Review | Thaumistry

If you choose to follow the dark hallway to investigate the odd noise, go to page 47. If you choose to read about Thaumistry: In Charm’s Way, an entertaining new text-based RPG, read on.

Longer ago than I care to divulge, I found myself in my Junior High School library, looking for something different to read. I was a very voracious reader and I had read all the Judy Blume books, the Paula Danziger books, and the Tolkien and C.S. Lewis books our little library had. When I say I was a reader, I mean it was an obsession. It was then that I spotted something new sitting on top of the card catalog cabinet — a set of thin paperbacks with bold lettering. Choose Your Own Adventure books. There were maybe ten of them altogether and I had never heard of anything remotely like them. Soon, I would be practically addicted to navigating through them, trying to get the best endings.

ThaumistryBooks give way to the technological age.

Later on as my hobbies expanded to include computers, AOL introduced me to Legends of Terris. It was like a giant Choose Your Own Adventure with other people! Oh how times have changed. Graphics have taken center stage and one no longer needs to imagine the deeds of their intrepid heroes and heroines played out. It is all there in front us in 4k glory. It’s a marvelous time for gamers, but sometimes, a heart yearns for the simplicity of the past.

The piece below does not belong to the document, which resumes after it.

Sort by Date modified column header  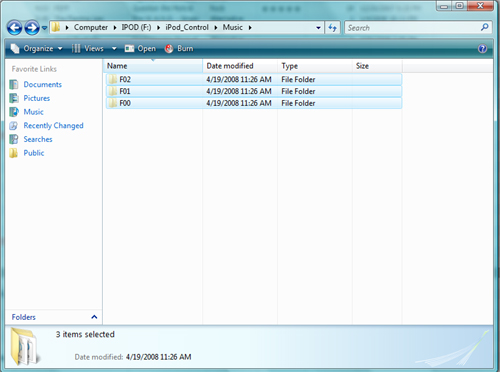(x=240, y=66)
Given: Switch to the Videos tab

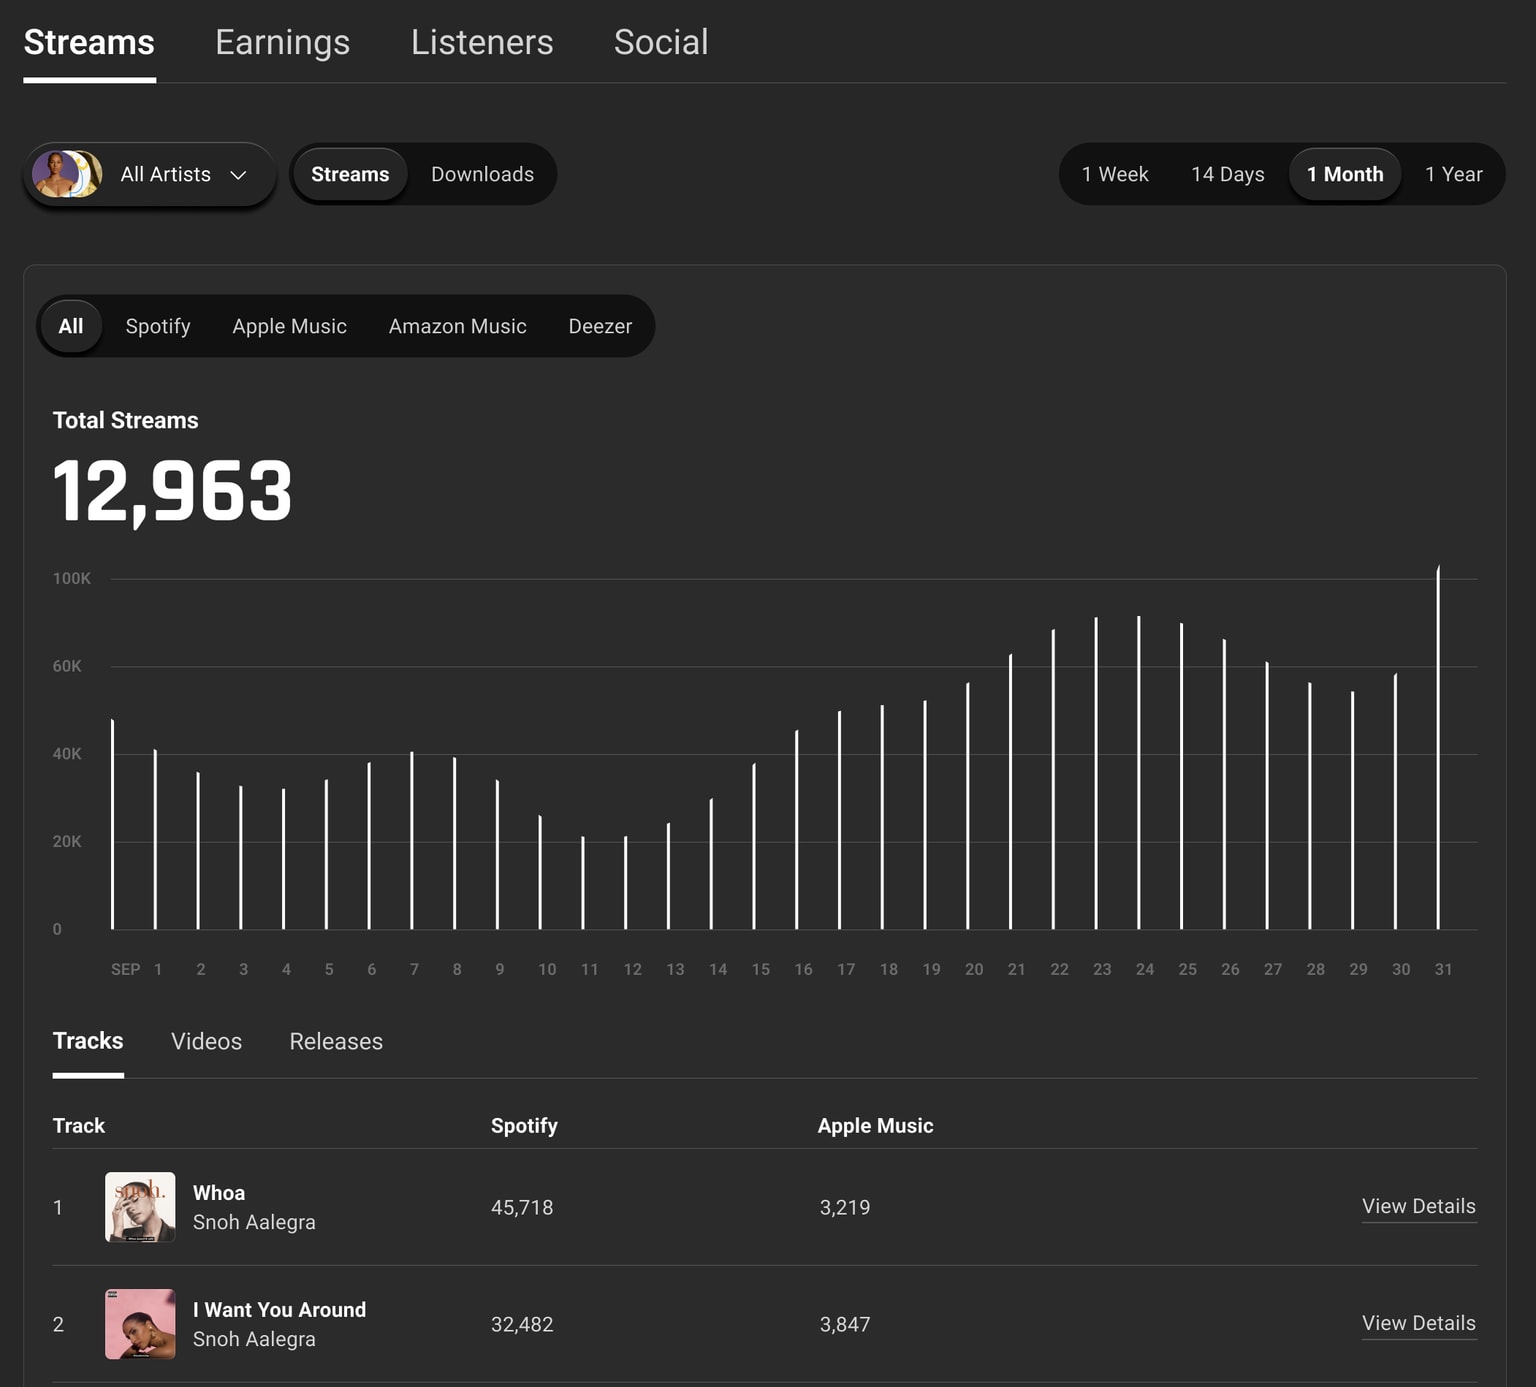Looking at the screenshot, I should [206, 1041].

Enter Thaumistry: In Charm’s Way. Thaumistry is a text-based adventure game from the brilliant mind of award-winning writer Bob Bates. Even if you aren’t familiar with his name immediately, you have definitely heard of his work: FrontierVille, Spider-Man 3 and Empires and Allies, to name a few.

Needless to say, I was excited to get my hands on Thaumistry and dive in. I am very happy to report that my anticipation was well rewarded with this title.

Science, magic and financial investors?

In this adventure we fill the shoes of Eric Knight, a brilliant — albeit currently uninspired — inventor. His employer has given him a last-chance deadline to get his newest invention up and ready to use. That’s bad news, because frankly things are not falling into place for him. The good news, however, is that they have sent him some fresh-faced assistants to choose from in order to speed things along. What he gets instead of a new assistant is Jack, a very quirky man who about to open Eric’s eyes to his real potential.

I don’t want to go too much further into the story because it really is full of well-written characters, strange situations and challenging puzzles. I am loathe to spoil even a second of what is in store for you. Let me just say there are magic spells, intrigue, bad guys and even an invisible dog.


No bells and whistles needed.

The mechanics of Thaumistry are very simple, obviously, this being a text-based adventure. Each scene is described as you enter the area. It’s up to you to carefully read the text and tell the game what you want Eric to do. Type in “look out the window” and if there is a window, Eric will look out of it and the text will describe what he sees. It seems simple enough, but any writer can tell you that the level of detail involved in coming up with a game like this is mind-boggling. There are countless Easter eggs hidden for the player to find depending on what they type.

Your objective is to successfully navigate the situations Eric comes across and figure out the best way to proceed. Each person and environment has the potential to be part of the puzzle. It’s not easy, by any means. I am about nine hours in and I would guess about halfway through the main part of the story. Luckily for me, there is a hint option that a person can use if they get too stuck. The hints are even arranged in a spoiler-free order so you can get as little or as much help as you need without giving away parts of the story. I appreciated this immensely! I was able to get through a trickier puzzle without feeling as if I had the answer handed to me.

Graphically, Thaumistry: In Charm’s Way is simple. It needn’t be too complex, of course, but there are some very handy additions to the text on your screen. Typing “Map” gives you a map of where you are and shows you where you have yet to explore. You do have the option to change the fonts and sizes of the text in the game and it is compatible with screen readers.Thaumistry is bursting with personality and charm. What it lacks in 4k resolution and orchestral soundtracks it makes up for with humor and excellent characters. The details are so easy to imagine thanks to the excellent writing and I felt as immersed as I would have been playing the newest Playstation or Xbox One RPG offering.

Available on Steam and through the game’s website, I strongly recommend you pick up Thaumistry and play it for yourself. It has Steam achievements and is compatible with Windows, iOS and Linux. As for me, I’m still stuck in a time paradox at the Quantum Leaps Booth. I had better get back to my adventure.